Cela représente un chiffre d'affaires d'environ 100
milliards de francs. Les 20% restants, ce sont les commandes
directes auprès des laboratoires. Pour l'instant, nous
travaillons uniquement en direct avec une vingtaine de laboratoires
mais nous sommes en discussion avec les grossistes qui nous
ont longtemps vu comme des ennemis et qui commencent à
changer d'avis...
Quel
est votre modèle économique ?
Une première source de revenus, c'est la rémunération
sur les informations que l'on véhicule sur notre site.
Par exemple, pour un nouveau médicament qui sort, le
laboratoire nous donne les conseils pertinents que les pharmaciens
pourront réutiliser pour convaincre leurs clients.
Nous gagnons de l'argent sur la mise en ligne de ces informations.
D'autre part, nous prenons une commission sur les commandes.
Enfin, il y a les cotisations des pharmaciens. Pour s'abonner,
il faut débourser 200 francs par an. Nous avons aujourd'hui
environ 700 personnes qui cotisent. Nous avons réalisé
un chiffre d'affaires de 80 millions de francs en 2000 et
la société mère, Pharmapro, réalise
désormais des sites et propose sa technologie. Nous
sommes en train de devenir une sorte de SSII.
Quels
sont vos objectifs pour 2001 ?
Nous allons développer la partie grand public, même
si c'est relativement coûteux. Nous ne sommes pas en
position de start-up. Nous sommes bénéficiaires
depuis 1999. Nous avons commencé par nous doter d'un
financement très important en fonds propres pour se
donner les moyens de se développer sur quatre ans.
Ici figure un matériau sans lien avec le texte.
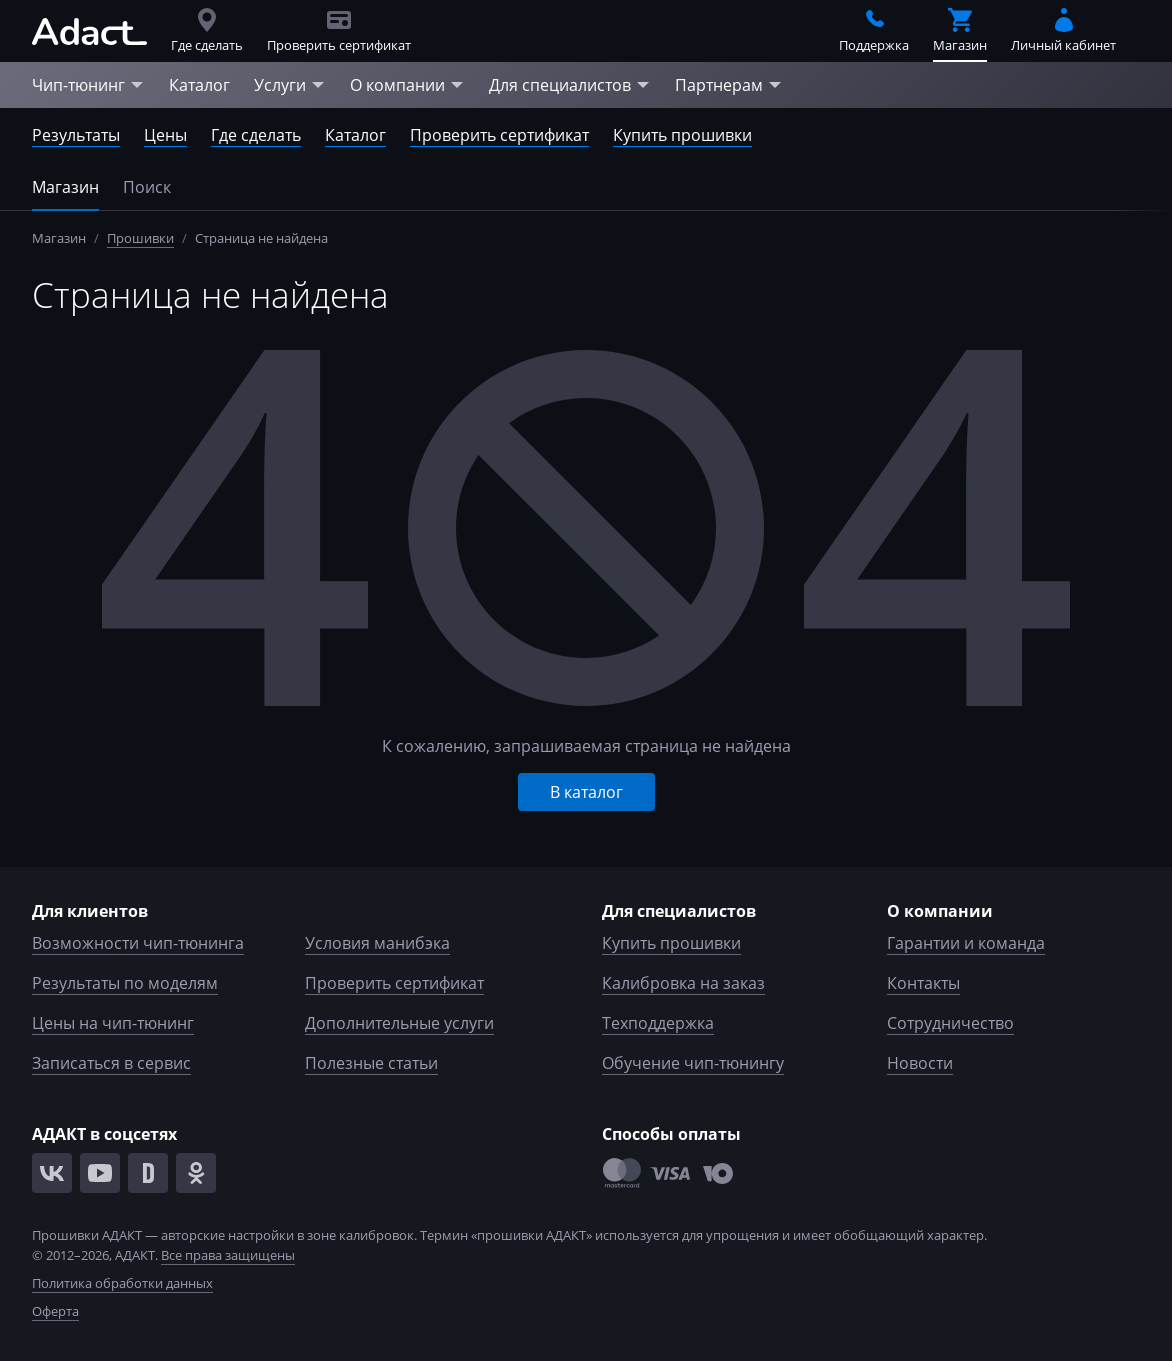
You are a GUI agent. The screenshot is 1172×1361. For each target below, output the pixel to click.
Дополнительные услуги (399, 1023)
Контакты (923, 983)
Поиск (147, 187)
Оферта (55, 1311)
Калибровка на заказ (683, 983)
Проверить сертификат (499, 135)
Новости (920, 1063)
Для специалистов (570, 85)
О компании (407, 85)
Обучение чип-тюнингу (693, 1063)
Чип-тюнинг (88, 85)
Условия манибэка (377, 943)
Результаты (76, 135)
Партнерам (729, 85)
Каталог (199, 85)
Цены (165, 135)
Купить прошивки (682, 135)
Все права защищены (228, 1255)
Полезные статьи (371, 1063)
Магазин (65, 187)
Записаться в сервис (111, 1063)
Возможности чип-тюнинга (138, 943)
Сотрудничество (950, 1023)
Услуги (290, 85)
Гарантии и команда (966, 943)
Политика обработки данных (122, 1283)
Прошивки (140, 238)
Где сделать (256, 135)
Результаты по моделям (125, 983)
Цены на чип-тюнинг (113, 1023)
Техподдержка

Maintenant, nous réfléchissons à une
levée de fonds pour passer à la vitesse supérieure
mais nous ne voulons pas céder aux délires de
l'Internet. L'objectif cette année est d'être
très présent dans la profession et de développer
des partenariats directs. Nous travaillons d'ailleurs déjà
avec Merck
ou 3M.
Que
préférez-vous sur Internet ?
Cette capacité à avoir, à la fois, un
lieu de mémoire et d'archivage, tout en ayant une mise
à jour facile.
Que détestez-vous sur Internet ?
Quand cela ne marche pas ! D'une manière générale,
je n'aime pas surfer. On ne sait jamais où l'on va,
ni d'où l'on vient. Généralement sur
1 heure, il y a 5 minutes intéressantes et 55 minutes
épouvantables. On trouve des sites qui ont les deux
tiers de leur contenu sans aucun intérêt.
Achetez-vous sur internet ?
En ce moment, je choisis mon matériel informatique
personnel sur Internet. Le site de Dell est très bien
pour cela. Je choisis aussi mes avions, mes hôtels et
je gère mes comptes bancaires sur Internet.